Harry estaba mucho más taciturno que de costumbre. Ron intentaba por todos los medios mantenerse ocupado, ya que no dejaba de pensar en que el día de su muerte se acercaba.
Fleur estaba muchísimo más delgada y demacrada. Bill salía constantemente a reunirse con miembros de la orden y a traer suministros.
Dobby había venido dos dias después de que los tres tuvieran esa charla. Neville les mando a decir que había un pasadizo por el cual podían pasar para entrar a Hogwarts, solo tendrían que buscar a un tipo llamado Aberforth, se encontraba escondido en una pequeña tienda de Hogsmeade al final de un callejón sin salida, pasando el Cabeza de Puerco. De no ser porque era Dobby quien les enviaba ese mensaje, hubieran desechado esa idea por completo. Pero confiaban en el elfo y en Neville. Además de que era el único plan que tenían.
Hermione y Draco pasaban todas las noches juntos.
Cada noche él le enseñaba una forma nueva de adorarla. Se fundían el uno con el otro hasta quedar exhaustos. Hablaban de cualquier trivialidad y luego caían profundamente dormidos.
Draco no recordaba haber dormido nunca de esa manera tan plácida. Casi agradecía que iba a desaparecer después de todo, porque le asustaba un poco lo que estaba empezando a sentir por ella.
Él nunca había necesitado nada. Todo lo que quería lo obtenía en cuestión de minutos, punto.
Pero ella era un bálsamo para sus pensamientos. Lo ayudaban a espantar los gritos que atormentaban sus noches, los rostros de terror al verlo aparecer, el dolor y las súplicas de quienes torturaba.
-¿Por qué frunces el ceño así cuando estás a punto de dormir? - preguntó ella.
-¿Por qué quieres saberlo todo? - replicó con una sonrisa burlona.
-No quiero saberlo todo... quiero entenderlo. - dijo con esa sonrisa que lo doblegaba.
-Pienso. - dijo con simpleza.
Ella ya sabía a qué se refería. Estaba acostada a su lado, ambos desnudos cubiertos por la pesada cobija que los protegía del frío. A pesar de no ser una época especialmente invernal, se sentían en el aire los efectos de la guerra que se avecinaba.
Sin retirar la cobija, se acostó sobre su pecho. Puso sus manos alrededor de su cuello y lo vio directamente a los ojos.

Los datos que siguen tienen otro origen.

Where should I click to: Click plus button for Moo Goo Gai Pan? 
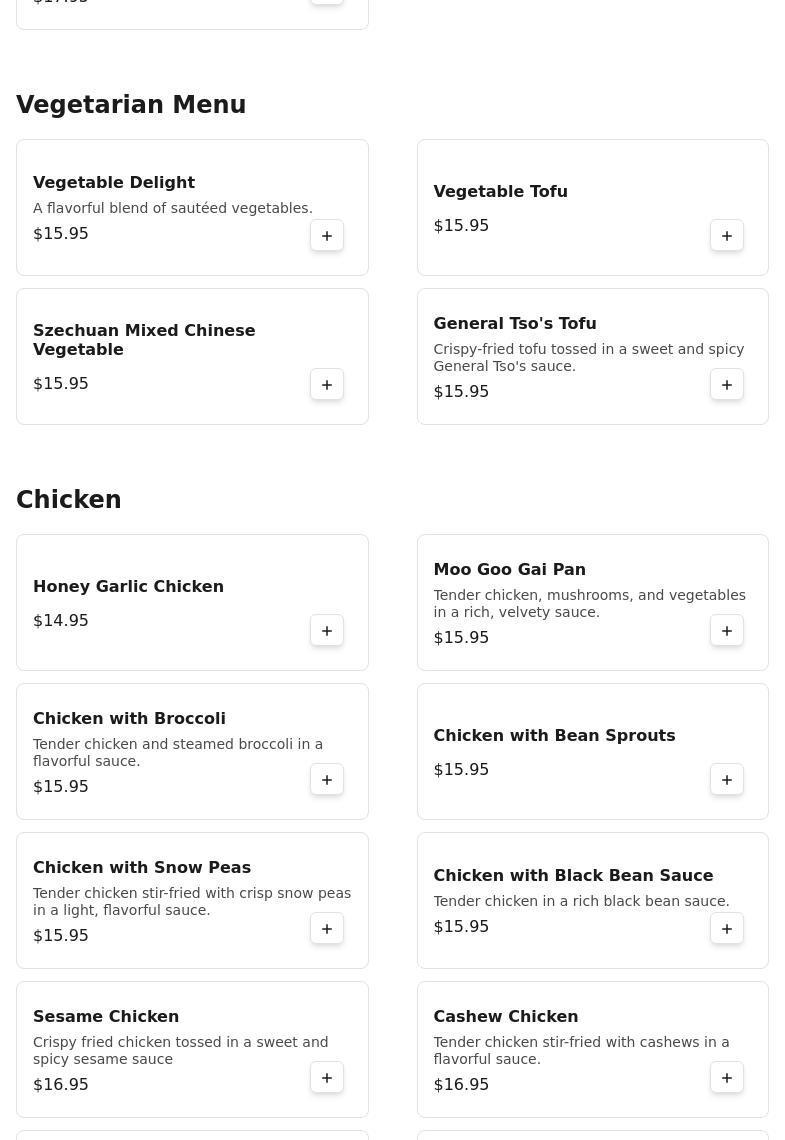point(727,631)
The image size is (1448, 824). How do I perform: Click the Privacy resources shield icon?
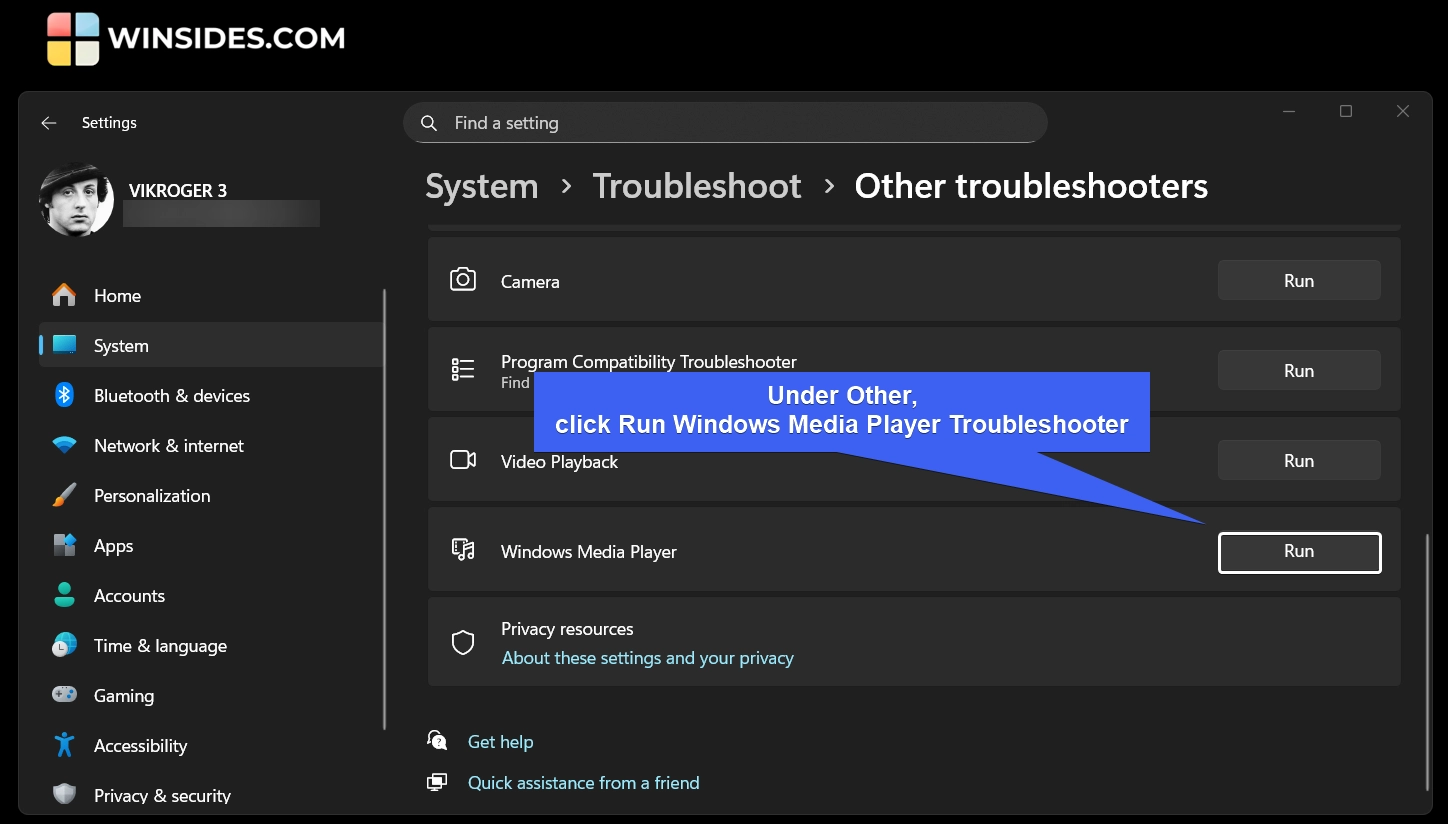(463, 642)

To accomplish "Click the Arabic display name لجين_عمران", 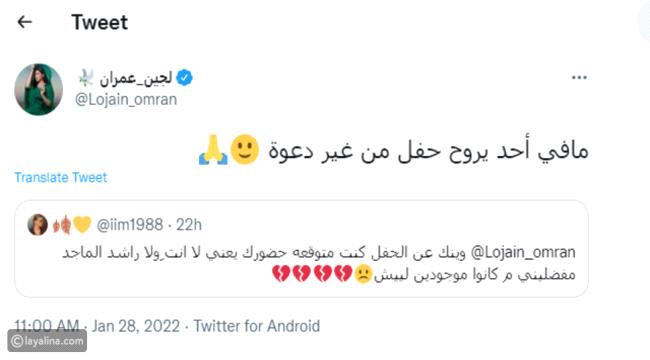I will pos(136,78).
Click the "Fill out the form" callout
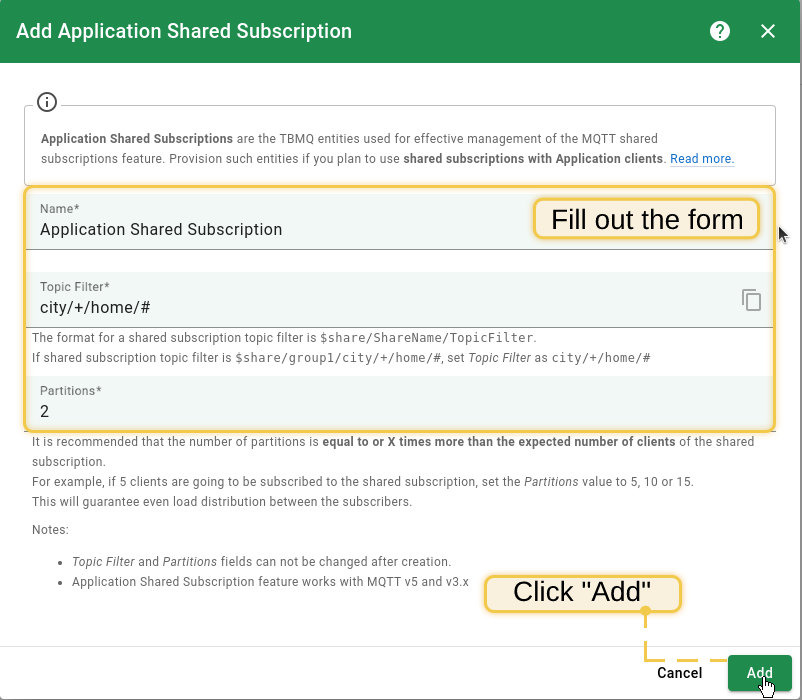The image size is (802, 700). pos(645,219)
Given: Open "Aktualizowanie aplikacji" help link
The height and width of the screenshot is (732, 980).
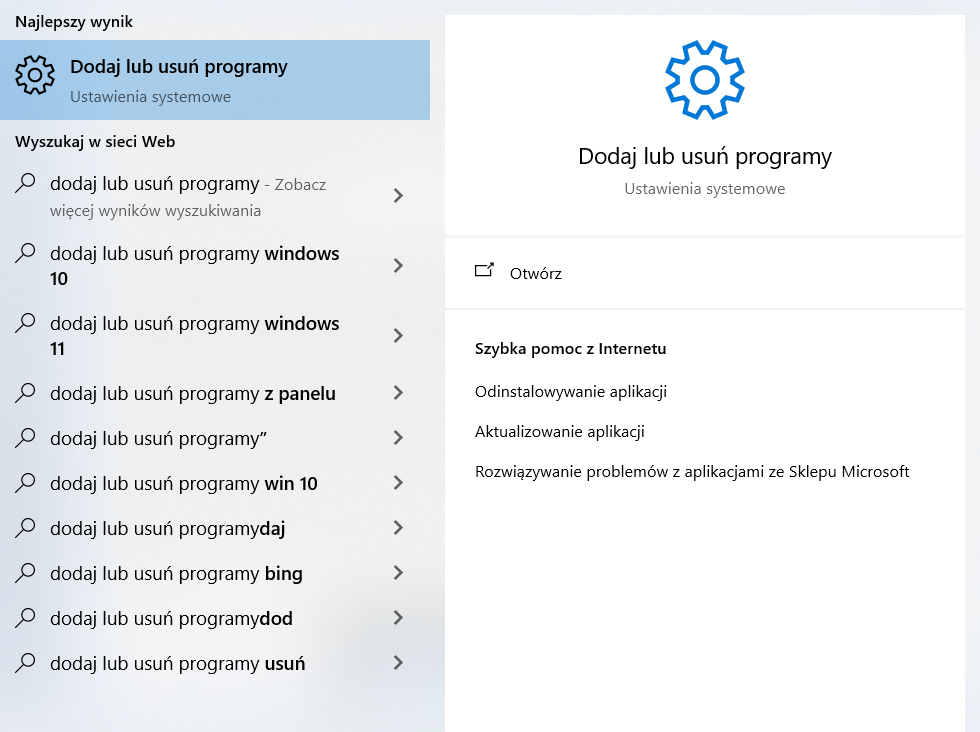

Esos ojos hermosos que la atrapaban y torturaban a la vez.
-Tú no eres una mala persona Draco. Eras un bravucón en el colegio. Algo que puede pasarle a muchas personas con padres ausentes o en exceso consentidores. Eso no es un pecado capital. Lo importante es que lo aceptes y corrijas tus errores. - afirmó dándole fuerza a cada palabra.
Su dulce aliento chocaba en su rostro, él sonrió para sus adentros. Era muy inocente.
Él había hecho muchas cosas malas esos días que estuvo fuera de la maldición y eran precisamente esos recuerdos los que lo atormentaban más, a pesar de no ser tan atroces como los de antes, eran igualmente difíciles de asimilar. Pero su varita ya actuaba sola, no le temblaba la voz y tampoco las manos.
Se había convertido en un asesino, sin quererlo.
Ella se recostó sobre su pecho e inhalo hondo su olor.
Después de unos minutos, volvió a levantar su rostro hacia él.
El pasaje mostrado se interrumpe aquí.